The breakthrough after weeks of stalled negotiations appeared to stem from multiple phone calls to Mr. Trump from Stephen A. Schwarzman, the billionaire chief executive of the Blackstone Group, a massive investment firm that manages more than $1 trillion in assets. Mr. Schwarzman is a graduate of Harvard Business School.
Mr. Schwarzman spoke with Mr. Trump once during the past weekend and again in a phone call on Tuesday, acting as an emissary between the White House and Harvard, according to three people familiar with the conversations.

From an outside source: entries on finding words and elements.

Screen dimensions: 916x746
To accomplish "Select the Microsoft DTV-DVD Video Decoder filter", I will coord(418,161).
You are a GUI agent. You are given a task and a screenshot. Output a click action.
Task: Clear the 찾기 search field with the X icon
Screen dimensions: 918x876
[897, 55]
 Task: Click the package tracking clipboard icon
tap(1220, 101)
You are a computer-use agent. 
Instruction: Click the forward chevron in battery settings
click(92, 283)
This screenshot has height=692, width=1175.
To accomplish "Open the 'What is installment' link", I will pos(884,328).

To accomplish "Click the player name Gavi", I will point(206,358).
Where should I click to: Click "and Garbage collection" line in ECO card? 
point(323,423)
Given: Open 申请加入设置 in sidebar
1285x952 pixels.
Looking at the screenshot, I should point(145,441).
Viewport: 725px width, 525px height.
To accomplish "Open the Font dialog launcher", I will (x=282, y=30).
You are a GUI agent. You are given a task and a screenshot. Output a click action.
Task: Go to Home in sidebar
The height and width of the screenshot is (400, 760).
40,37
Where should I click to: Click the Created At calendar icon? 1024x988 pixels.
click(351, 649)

Mr. Schwarzman’s involvement was an attempt by Harvard to pierce a division inside the administration between advisers eager to deliver a deal for Mr. Trump and more ideologically driven aides who viewed the terms as too favorable to the university.
A spokeswoman for Blackstone did not immediately respond to a request for comment.
Mr. Trump’s top priority in the deal has been securing a pledge from Harvard to spend $500 million on work force development programs.
But the president’s haste to announce a settlement on Tuesday privately worried some allies who said the turn of events would make it more difficult to extract additional concessions from the university. Mr. Trump initially told reporters that he had “reached a deal” with Harvard before hedging that a deal was close.
Some Trump advisers have argued behind closed doors that one way to strengthen the agreement would be to subject Harvard to an independent monitor who would ensure compliance. Harvard has consistently opposed that idea.